TAREFA ESCRITA
Devolva na íntegra o texto sobre a alegria do Papa Francisco, sem alterar uma única palavra.

TEXTO FORNECIDO
--------------------------------------------------

FRANCISCO, DE ONDE VINHA A TUA ALEGRIA?

Roma, 13/03/2013. Era um dia frio e chuvoso. Eu estava no seminário. O Vaticano estava mergulhado numa espera silenciosa. No coração de Roma, todos os olhos estavam voltados para a Capela Sistina, onde o conclave dos cardeais se reunia para escolher o próximo Papa. Sentia-se uma mistura de ansiedade e esperança. Que figura se seguiria a Bento XVI?

Podem-se fazer muitas análises sobre o pontificado de Francisco. Mas há uma que atravessa todas as outras: o seu apelo à alegria. Onde ia buscar essa alegria? Dizia ele que era na Misericórdia de Deus, que se alcança na confissão. Logo no início do seu pontificado disse algo que se tornaria uma marca:  “Deus não se cansa de perdoar. Somos nós que nos cansamos de pedir perdão.”

Vimos, pouco depois, a imagem de um Papa a ajoelhar-se para se confessar em público. Um gesto simples, mas profundamente revolucionário: um Papa que reconhece as suas fragilidades e que se apresenta com um sorriso. Vejamos como esse percurso de conversão e humildade se desenrolou em 5 momentos da sua vida e pontificado:

1. Buenos Aires, 21/09/1953. Aos 17 anos, Jorge Mario Bergoglio preparava-se para festejar o Dia dos Estudantes, mas decidiu antes entrar na paróquia de S. José das Flores. Encontrou um padre desconhecido, confiou-se e confessou-se como nunca antes. Voltou para casa sentindo-se “chamado por Deus”, como reconhece na sua autobiografia, Esperança

“Nessa confissão aconteceu algo que não sei explicar e que me mudou a vida; foi a surpresa de um encontro com Alguém que está à tua espera.” Esse momento tornou-se o alicerce de tudo: ouvir antes de falar, aproximar-se de quem sofre, falar com linguagem simples e gestos concretos.

--------------------------------------------------

DADOS FORNECIDOS
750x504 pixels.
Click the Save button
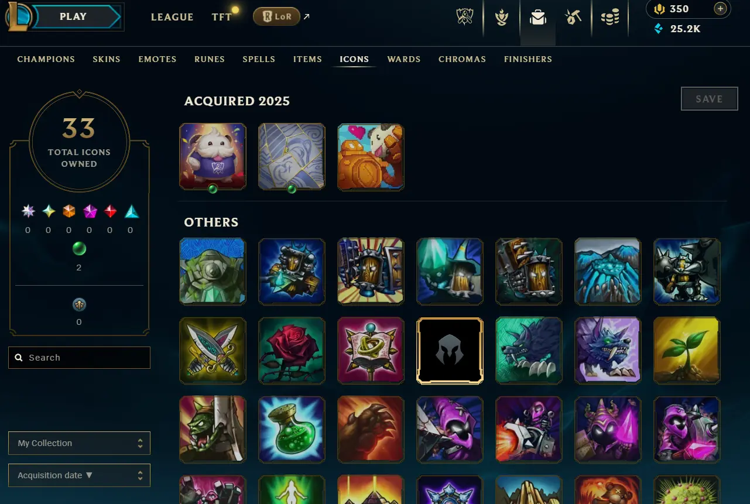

--------------------------------------------------

RESOLUÇÃO DO PROBLEMA
FRANCISCO, DE ONDE VINHA A TUA ALEGRIA?

Roma, 13/03/2013. Era um dia frio e chuvoso. Eu estava no seminário. O Vaticano estava mergulhado numa espera silenciosa. No coração de Roma, todos os olhos estavam voltados para a Capela Sistina, onde o conclave dos cardeais se reunia para escolher o próximo Papa. Sentia-se uma mistura de ansiedade e esperança. Que figura se seguiria a Bento XVI?

Podem-se fazer muitas análises sobre o pontificado de Francisco. Mas há uma que atravessa todas as outras: o seu apelo à alegria. Onde ia buscar essa alegria? Dizia ele que era na Misericórdia de Deus, que se alcança na confissão. Logo no início do seu pontificado disse algo que se tornaria uma marca:  “Deus não se cansa de perdoar. Somos nós que nos cansamos de pedir perdão.”

Vimos, pouco depois, a imagem de um Papa a ajoelhar-se para se confessar em público. Um gesto simples, mas profundamente revolucionário: um Papa que reconhece as suas fragilidades e que se apresenta com um sorriso. Vejamos como esse percurso de conversão e humildade se desenrolou em 5 momentos da sua vida e pontificado:

1. Buenos Aires, 21/09/1953. Aos 17 anos, Jorge Mario Bergoglio preparava-se para festejar o Dia dos Estudantes, mas decidiu antes entrar na paróquia de S. José das Flores. Encontrou um padre desconhecido, confiou-se e confessou-se como nunca antes. Voltou para casa sentindo-se “chamado por Deus”, como reconhece na sua autobiografia, Esperança

“Nessa confissão aconteceu algo que não sei explicar e que me mudou a vida; foi a surpresa de um encontro com Alguém que está à tua espera.” Esse momento tornou-se o alicerce de tudo: ouvir antes de falar, aproximar-se de quem sofre, falar com linguagem simples e gestos concretos.